#### Your task
Although the listing below holds pictures, reproduce only its lines from the one containing "Click the question mark help icon" through the last, exactly and without them.
═══ Source material ═══
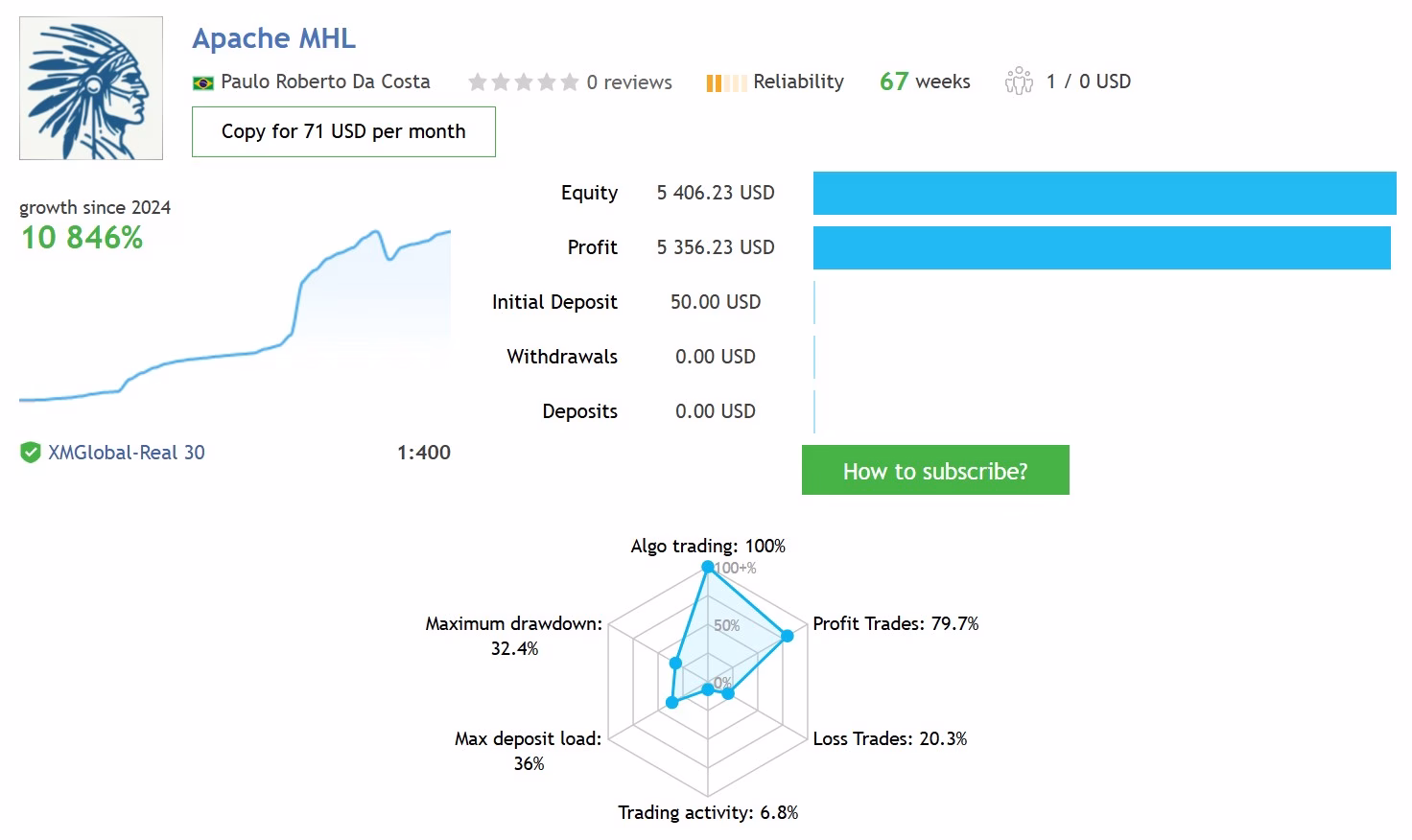Click the blue Equity bar
The width and height of the screenshot is (1412, 840).
coord(1104,193)
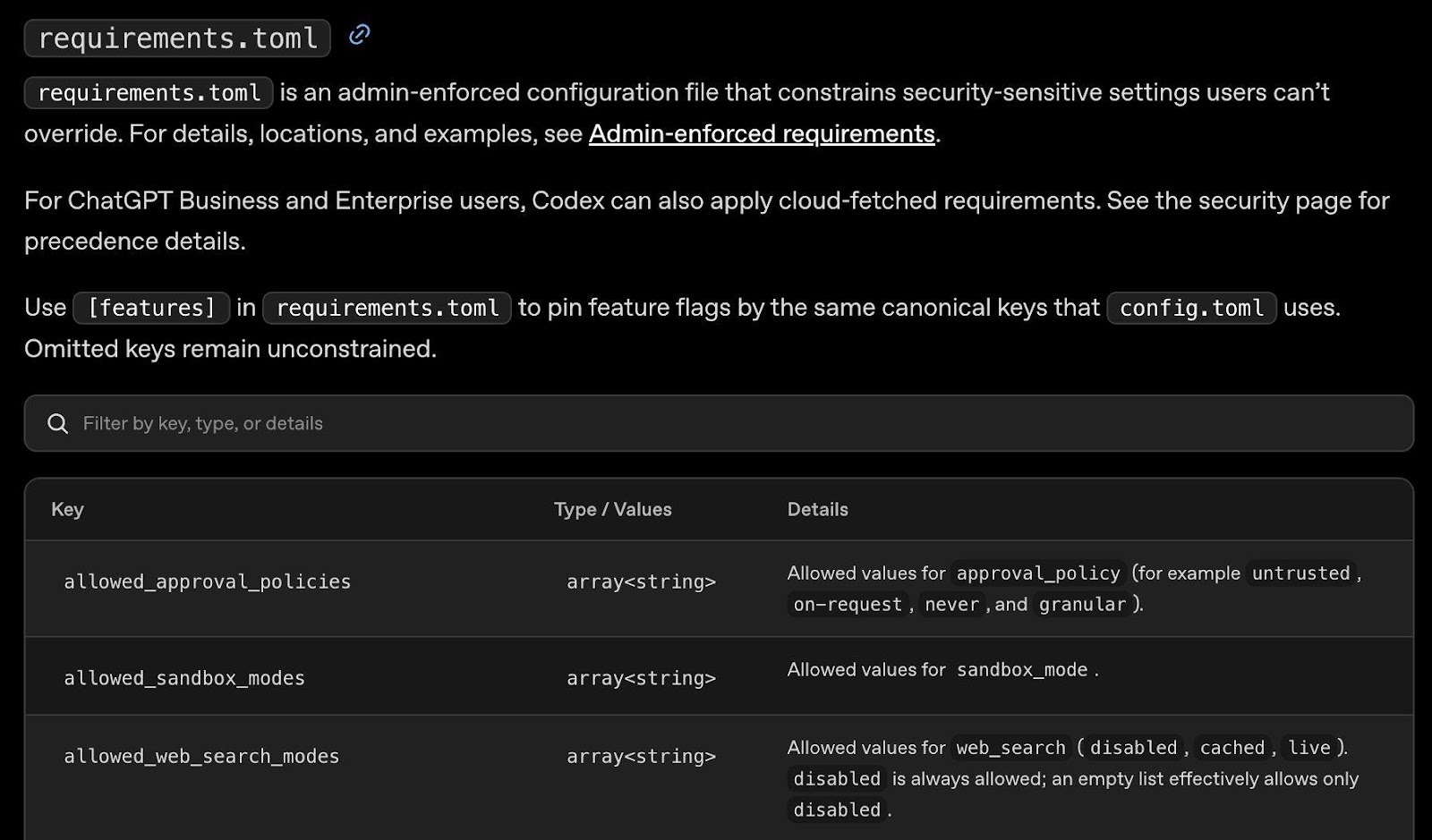
Task: Click the live code value
Action: pyautogui.click(x=1308, y=747)
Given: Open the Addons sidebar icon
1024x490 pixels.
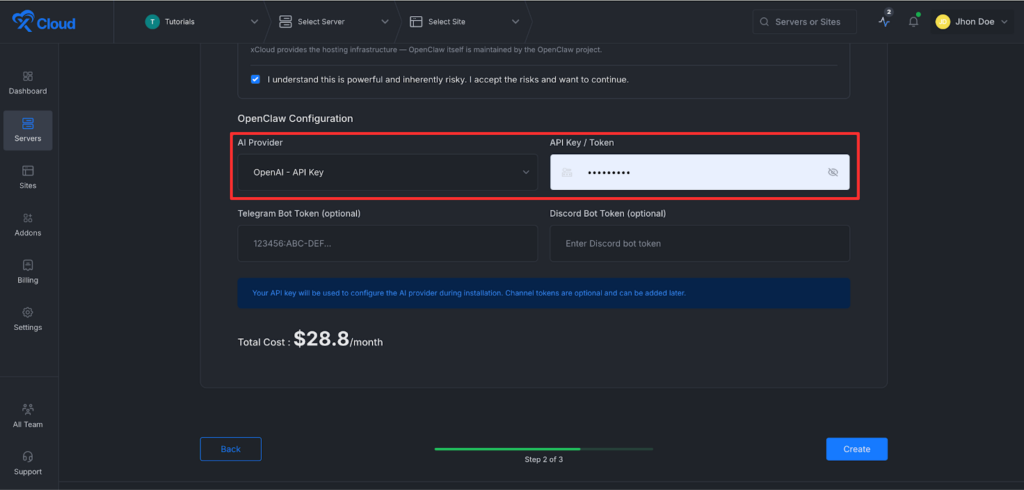Looking at the screenshot, I should [28, 218].
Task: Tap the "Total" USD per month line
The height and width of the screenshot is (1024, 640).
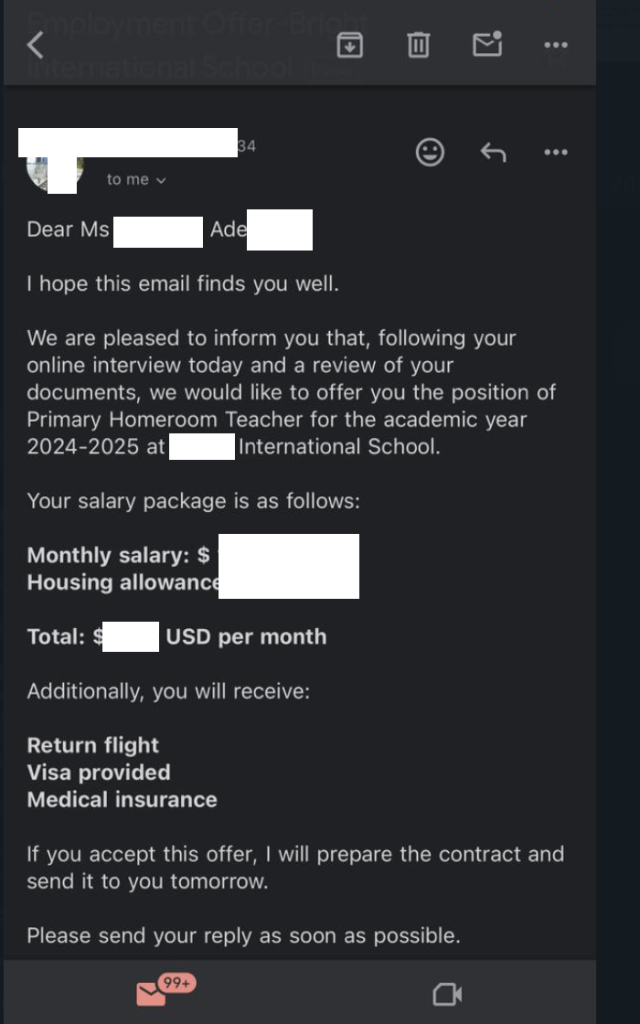Action: (x=245, y=637)
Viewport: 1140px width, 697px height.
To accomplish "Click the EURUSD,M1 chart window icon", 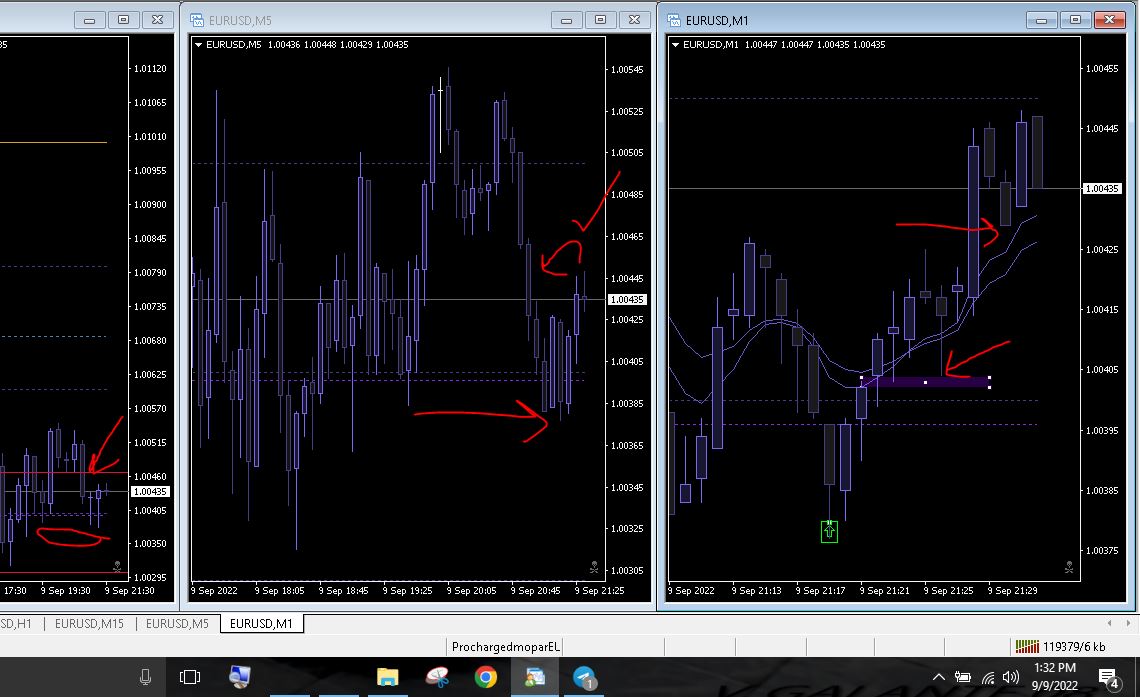I will pyautogui.click(x=673, y=20).
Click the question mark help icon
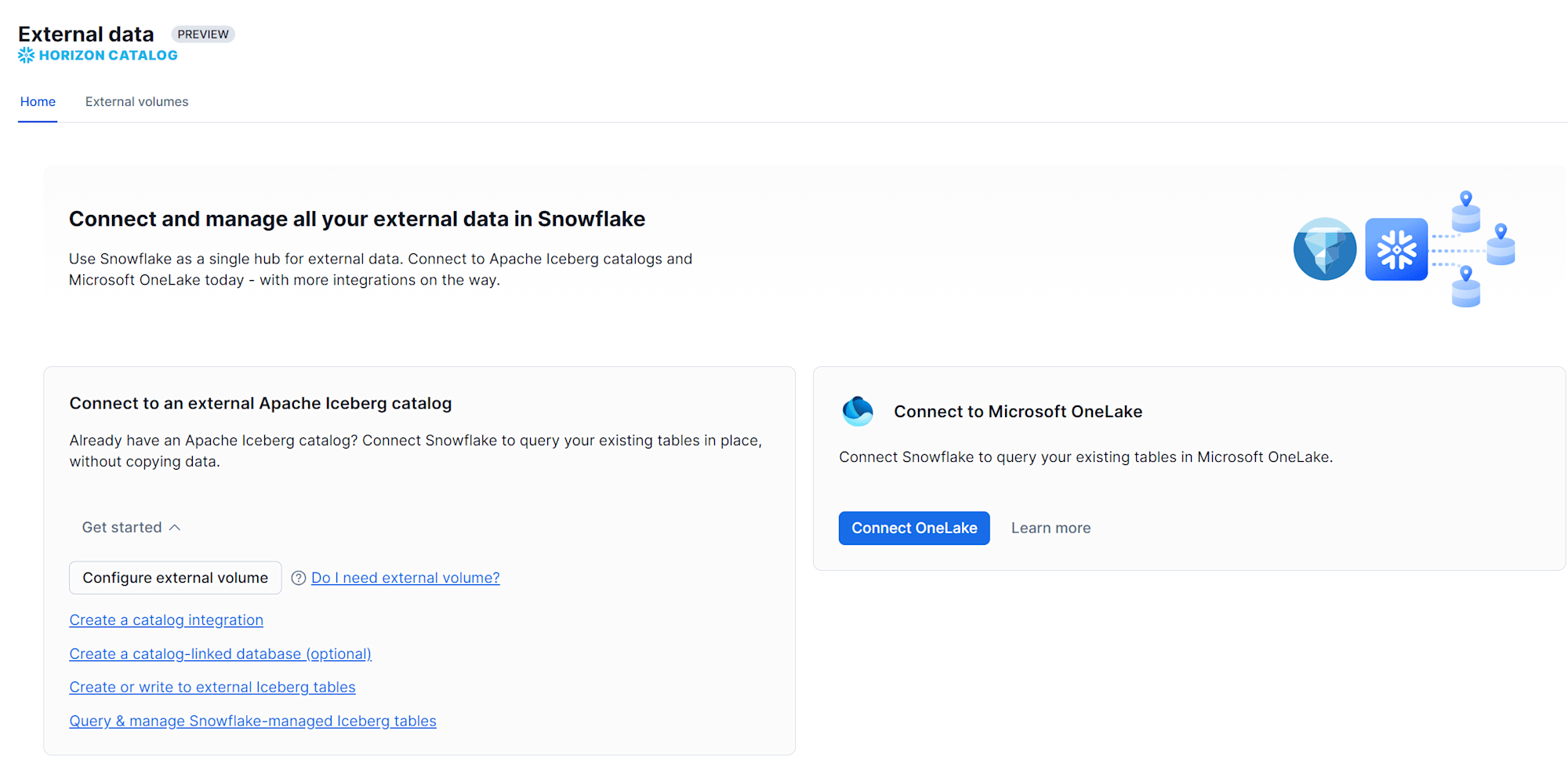 coord(299,578)
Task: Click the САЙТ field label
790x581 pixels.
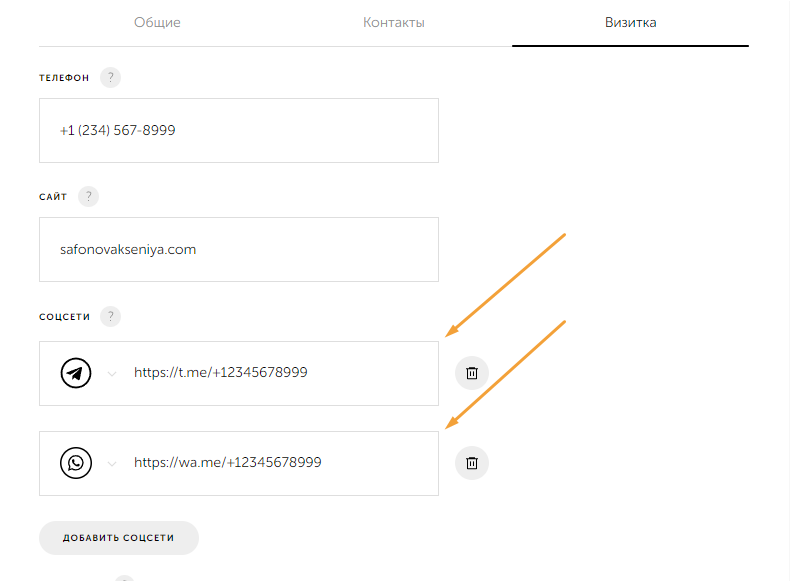Action: 53,197
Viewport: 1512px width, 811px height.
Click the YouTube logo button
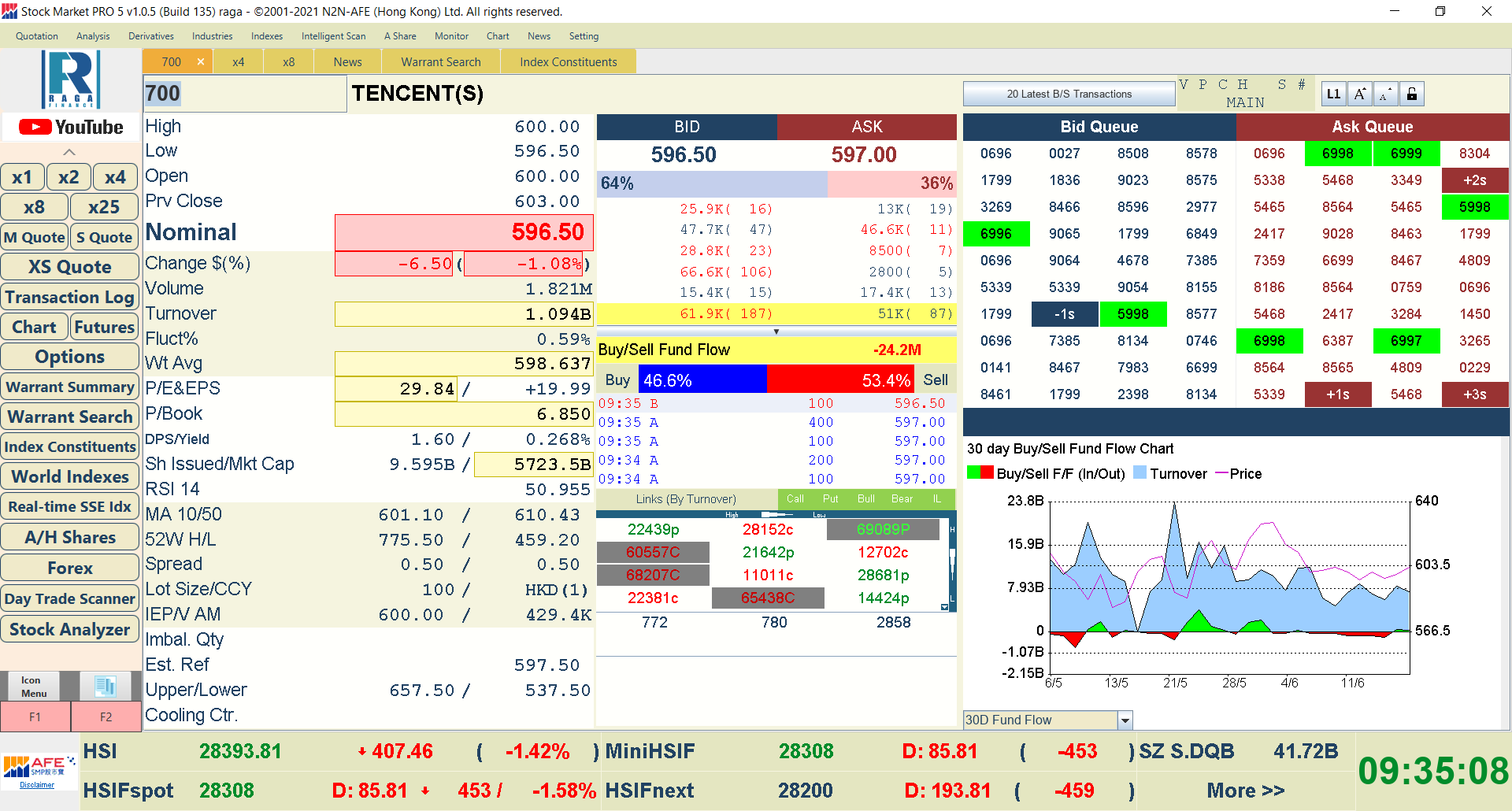(x=71, y=127)
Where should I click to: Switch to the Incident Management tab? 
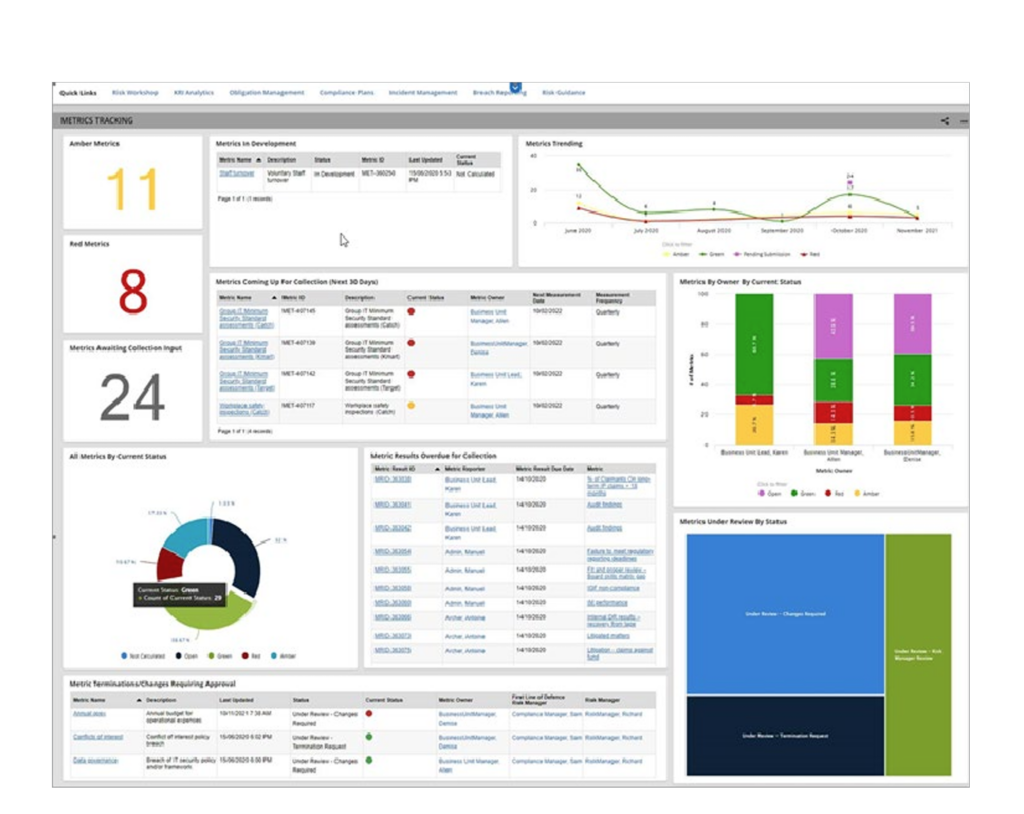coord(422,92)

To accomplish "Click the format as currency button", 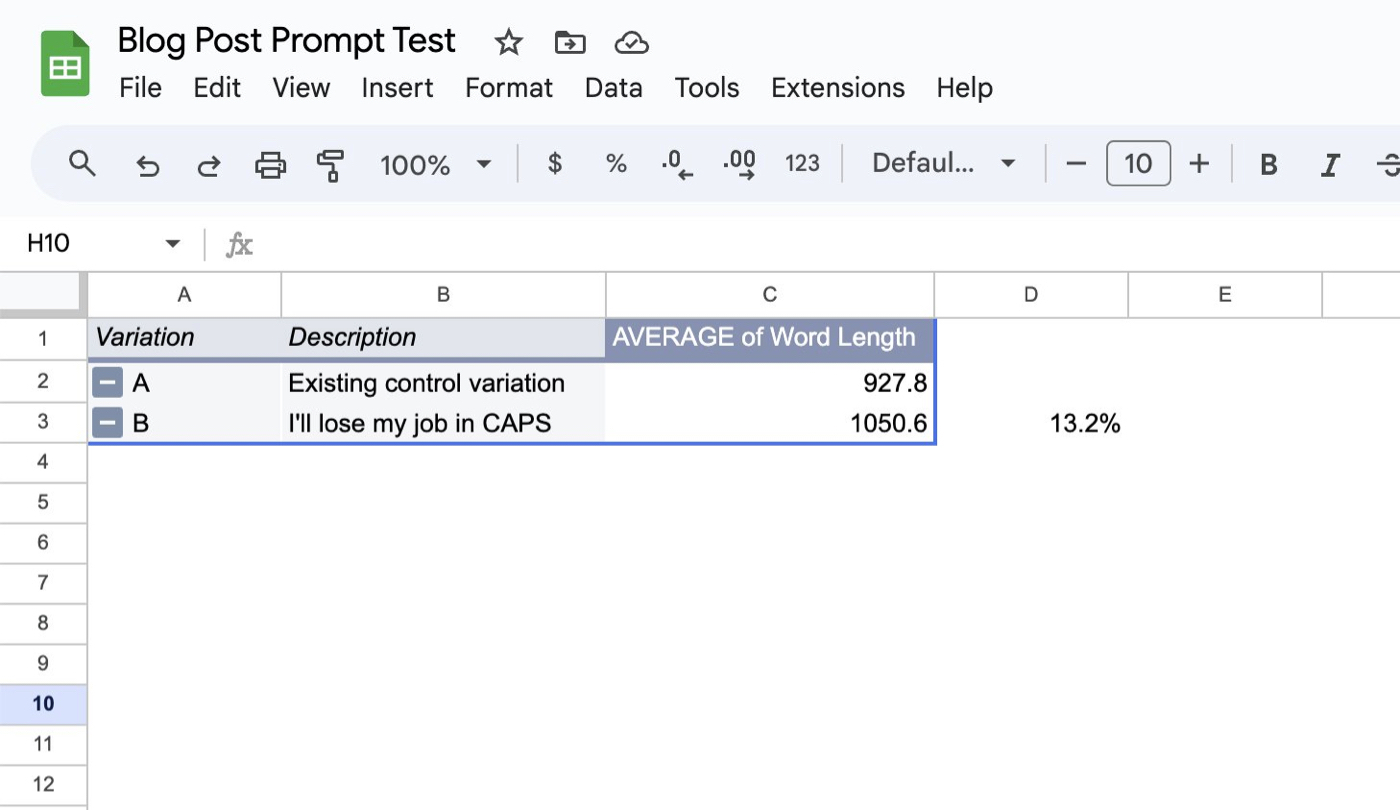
═══
#### Output below
Click the question mark help icon
 coord(299,578)
Task: Click the САЙТ field label
790x581 pixels.
Action: 53,197
Viewport: 1512px width, 811px height.
Click the YouTube logo button
(x=71, y=127)
Where should I click to: Switch to the Incident Management tab? 
coord(422,92)

To accomplish "Click the format as currency button", 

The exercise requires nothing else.